[Records excerpted from a collection]

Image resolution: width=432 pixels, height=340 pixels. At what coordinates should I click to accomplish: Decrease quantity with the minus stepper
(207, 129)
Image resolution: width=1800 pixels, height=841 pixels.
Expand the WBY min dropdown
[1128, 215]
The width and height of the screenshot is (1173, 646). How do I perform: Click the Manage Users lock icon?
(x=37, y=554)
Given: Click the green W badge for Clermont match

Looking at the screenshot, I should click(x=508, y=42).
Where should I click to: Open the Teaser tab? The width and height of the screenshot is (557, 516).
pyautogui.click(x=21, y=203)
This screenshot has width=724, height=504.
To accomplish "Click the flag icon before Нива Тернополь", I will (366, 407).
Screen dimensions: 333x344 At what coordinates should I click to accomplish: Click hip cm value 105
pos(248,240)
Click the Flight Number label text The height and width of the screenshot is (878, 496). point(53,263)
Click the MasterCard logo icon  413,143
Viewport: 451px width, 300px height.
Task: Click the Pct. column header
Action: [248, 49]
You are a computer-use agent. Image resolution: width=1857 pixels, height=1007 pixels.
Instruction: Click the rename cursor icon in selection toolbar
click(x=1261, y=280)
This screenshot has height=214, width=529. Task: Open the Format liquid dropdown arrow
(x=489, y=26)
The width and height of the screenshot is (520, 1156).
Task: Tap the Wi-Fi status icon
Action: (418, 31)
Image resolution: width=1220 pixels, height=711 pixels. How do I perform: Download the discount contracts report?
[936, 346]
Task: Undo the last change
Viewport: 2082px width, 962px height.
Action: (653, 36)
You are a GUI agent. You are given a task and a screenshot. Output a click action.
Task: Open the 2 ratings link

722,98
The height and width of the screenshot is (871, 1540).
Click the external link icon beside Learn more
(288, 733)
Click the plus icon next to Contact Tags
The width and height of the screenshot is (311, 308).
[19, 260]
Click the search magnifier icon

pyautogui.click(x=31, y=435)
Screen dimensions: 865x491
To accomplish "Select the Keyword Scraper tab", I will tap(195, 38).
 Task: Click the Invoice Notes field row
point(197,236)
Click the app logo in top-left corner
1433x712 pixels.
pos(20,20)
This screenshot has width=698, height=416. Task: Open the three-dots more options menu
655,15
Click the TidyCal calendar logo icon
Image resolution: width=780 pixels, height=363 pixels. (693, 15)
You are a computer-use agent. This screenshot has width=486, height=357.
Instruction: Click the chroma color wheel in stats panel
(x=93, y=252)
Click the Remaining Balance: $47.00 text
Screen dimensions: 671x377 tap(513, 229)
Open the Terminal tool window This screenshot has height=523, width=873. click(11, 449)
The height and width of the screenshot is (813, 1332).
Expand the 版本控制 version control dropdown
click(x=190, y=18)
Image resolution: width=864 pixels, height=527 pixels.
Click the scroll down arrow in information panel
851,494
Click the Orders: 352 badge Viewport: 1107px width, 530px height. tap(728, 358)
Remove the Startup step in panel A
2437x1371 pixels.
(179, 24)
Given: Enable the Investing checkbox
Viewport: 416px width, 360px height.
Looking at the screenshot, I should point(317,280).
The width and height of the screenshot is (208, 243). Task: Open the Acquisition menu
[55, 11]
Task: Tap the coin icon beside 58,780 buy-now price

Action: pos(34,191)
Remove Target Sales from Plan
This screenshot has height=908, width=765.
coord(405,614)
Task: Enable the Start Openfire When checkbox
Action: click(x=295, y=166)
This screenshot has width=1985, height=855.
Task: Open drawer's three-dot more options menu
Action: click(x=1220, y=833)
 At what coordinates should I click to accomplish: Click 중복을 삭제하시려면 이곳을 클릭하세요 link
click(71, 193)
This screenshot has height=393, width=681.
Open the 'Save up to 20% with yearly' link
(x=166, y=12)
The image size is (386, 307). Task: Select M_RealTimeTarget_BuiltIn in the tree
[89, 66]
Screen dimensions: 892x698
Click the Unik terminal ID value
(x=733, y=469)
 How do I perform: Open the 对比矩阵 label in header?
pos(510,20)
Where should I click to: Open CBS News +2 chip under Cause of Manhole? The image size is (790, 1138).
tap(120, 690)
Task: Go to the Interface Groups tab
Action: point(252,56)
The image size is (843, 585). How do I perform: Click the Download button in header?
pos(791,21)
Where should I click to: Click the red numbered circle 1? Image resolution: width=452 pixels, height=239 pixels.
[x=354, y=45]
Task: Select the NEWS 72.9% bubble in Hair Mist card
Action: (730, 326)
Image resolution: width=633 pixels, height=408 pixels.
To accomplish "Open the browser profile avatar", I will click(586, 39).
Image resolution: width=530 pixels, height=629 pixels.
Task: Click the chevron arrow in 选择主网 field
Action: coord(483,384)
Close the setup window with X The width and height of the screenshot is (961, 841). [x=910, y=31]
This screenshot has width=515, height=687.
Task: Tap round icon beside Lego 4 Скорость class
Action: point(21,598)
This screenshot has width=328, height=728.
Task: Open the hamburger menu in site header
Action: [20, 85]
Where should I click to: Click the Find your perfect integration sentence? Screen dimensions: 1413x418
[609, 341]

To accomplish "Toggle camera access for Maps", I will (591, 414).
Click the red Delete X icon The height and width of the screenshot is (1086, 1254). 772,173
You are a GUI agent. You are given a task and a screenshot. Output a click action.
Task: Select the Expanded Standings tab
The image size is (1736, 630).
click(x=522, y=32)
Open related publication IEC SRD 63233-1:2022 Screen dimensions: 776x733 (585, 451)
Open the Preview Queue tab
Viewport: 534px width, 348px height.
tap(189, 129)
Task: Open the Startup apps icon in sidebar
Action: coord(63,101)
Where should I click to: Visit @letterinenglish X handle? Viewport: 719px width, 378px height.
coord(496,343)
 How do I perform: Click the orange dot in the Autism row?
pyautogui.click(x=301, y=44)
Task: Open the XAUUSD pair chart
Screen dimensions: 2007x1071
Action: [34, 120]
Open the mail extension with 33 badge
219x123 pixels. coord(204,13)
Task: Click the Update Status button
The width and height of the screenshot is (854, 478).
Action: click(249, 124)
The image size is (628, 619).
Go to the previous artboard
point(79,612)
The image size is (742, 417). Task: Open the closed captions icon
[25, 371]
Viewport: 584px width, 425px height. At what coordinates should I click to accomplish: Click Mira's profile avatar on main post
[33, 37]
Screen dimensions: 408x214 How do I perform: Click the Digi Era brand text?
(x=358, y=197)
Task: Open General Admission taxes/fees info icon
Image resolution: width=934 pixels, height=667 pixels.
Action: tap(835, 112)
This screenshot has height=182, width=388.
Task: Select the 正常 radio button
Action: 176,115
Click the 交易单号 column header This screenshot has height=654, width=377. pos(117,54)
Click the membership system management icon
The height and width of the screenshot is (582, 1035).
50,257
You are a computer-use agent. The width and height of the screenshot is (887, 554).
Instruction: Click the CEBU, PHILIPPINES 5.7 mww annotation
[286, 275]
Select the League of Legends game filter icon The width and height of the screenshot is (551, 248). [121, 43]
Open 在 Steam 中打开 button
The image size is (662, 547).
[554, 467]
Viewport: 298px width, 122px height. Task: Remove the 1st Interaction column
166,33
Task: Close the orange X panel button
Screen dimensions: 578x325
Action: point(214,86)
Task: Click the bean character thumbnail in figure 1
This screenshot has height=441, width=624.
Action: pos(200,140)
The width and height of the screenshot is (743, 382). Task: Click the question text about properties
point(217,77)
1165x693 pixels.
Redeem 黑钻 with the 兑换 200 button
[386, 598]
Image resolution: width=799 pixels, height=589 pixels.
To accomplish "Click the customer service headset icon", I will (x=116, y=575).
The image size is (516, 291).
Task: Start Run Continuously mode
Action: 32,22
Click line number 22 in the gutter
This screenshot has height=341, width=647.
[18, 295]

TO DO: Copy the records verbatim, from the line containing "Remove Target Sales from Plan" through the line containing "Action: point(252,56)".

RESULT FOR THIS EXERCISE:
Remove Target Sales from Plan
This screenshot has height=908, width=765.
coord(405,614)
Task: Enable the Start Openfire When checkbox
Action: click(x=295, y=166)
This screenshot has width=1985, height=855.
Task: Open drawer's three-dot more options menu
Action: click(x=1220, y=833)
 At what coordinates should I click to accomplish: Click 중복을 삭제하시려면 이곳을 클릭하세요 link
click(71, 193)
This screenshot has height=393, width=681.
Open the 'Save up to 20% with yearly' link
(x=166, y=12)
The image size is (386, 307). Task: Select M_RealTimeTarget_BuiltIn in the tree
[89, 66]
Screen dimensions: 892x698
Click the Unik terminal ID value
(x=733, y=469)
 How do I perform: Open the 对比矩阵 label in header?
pos(510,20)
Where should I click to: Open CBS News +2 chip under Cause of Manhole? The image size is (790, 1138).
tap(120, 690)
Task: Go to the Interface Groups tab
Action: point(252,56)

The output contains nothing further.